**Records for this exercise:**
···

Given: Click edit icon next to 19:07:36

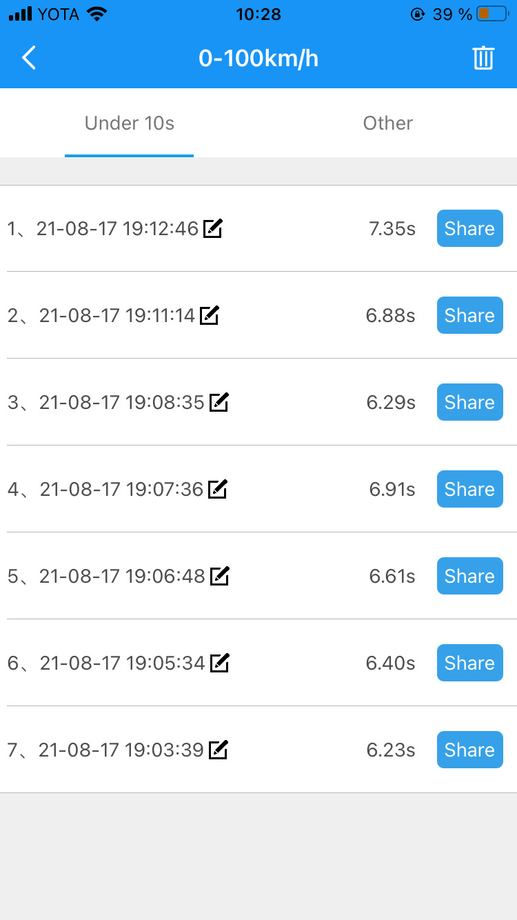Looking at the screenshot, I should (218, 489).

···

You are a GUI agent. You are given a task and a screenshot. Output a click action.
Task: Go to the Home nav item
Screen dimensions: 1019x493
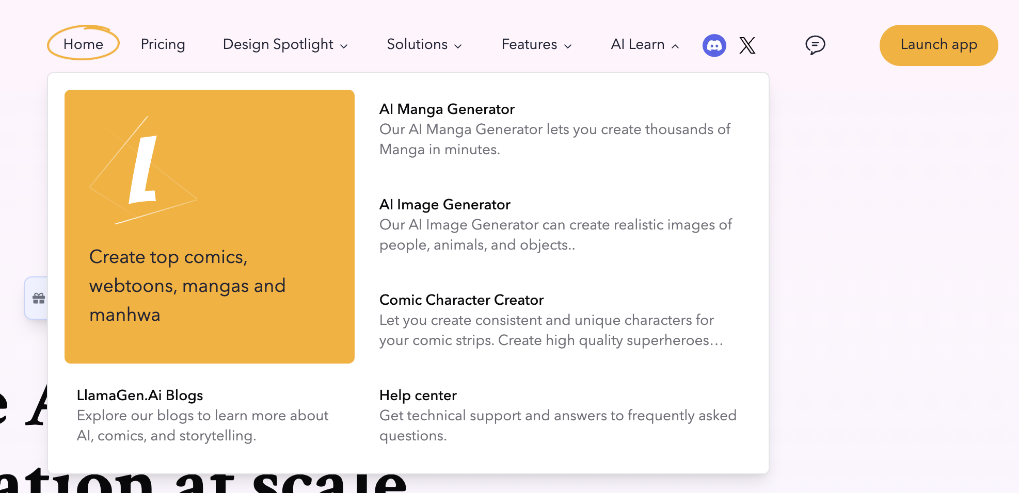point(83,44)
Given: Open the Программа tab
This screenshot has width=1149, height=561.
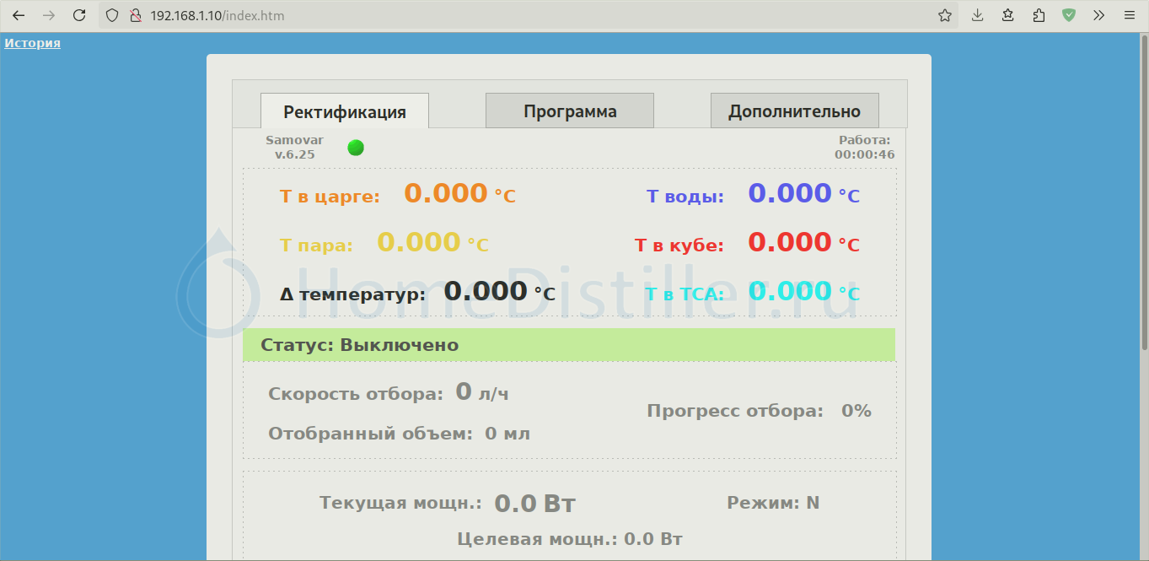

···

**Task:**
Going back over the entries above, copy word for word every line from the one that has "Given: Open the Программа tab" on through the one that has "This screenshot has width=1149, height=561.".

**Answer box:**
Given: Open the Программа tab
This screenshot has width=1149, height=561.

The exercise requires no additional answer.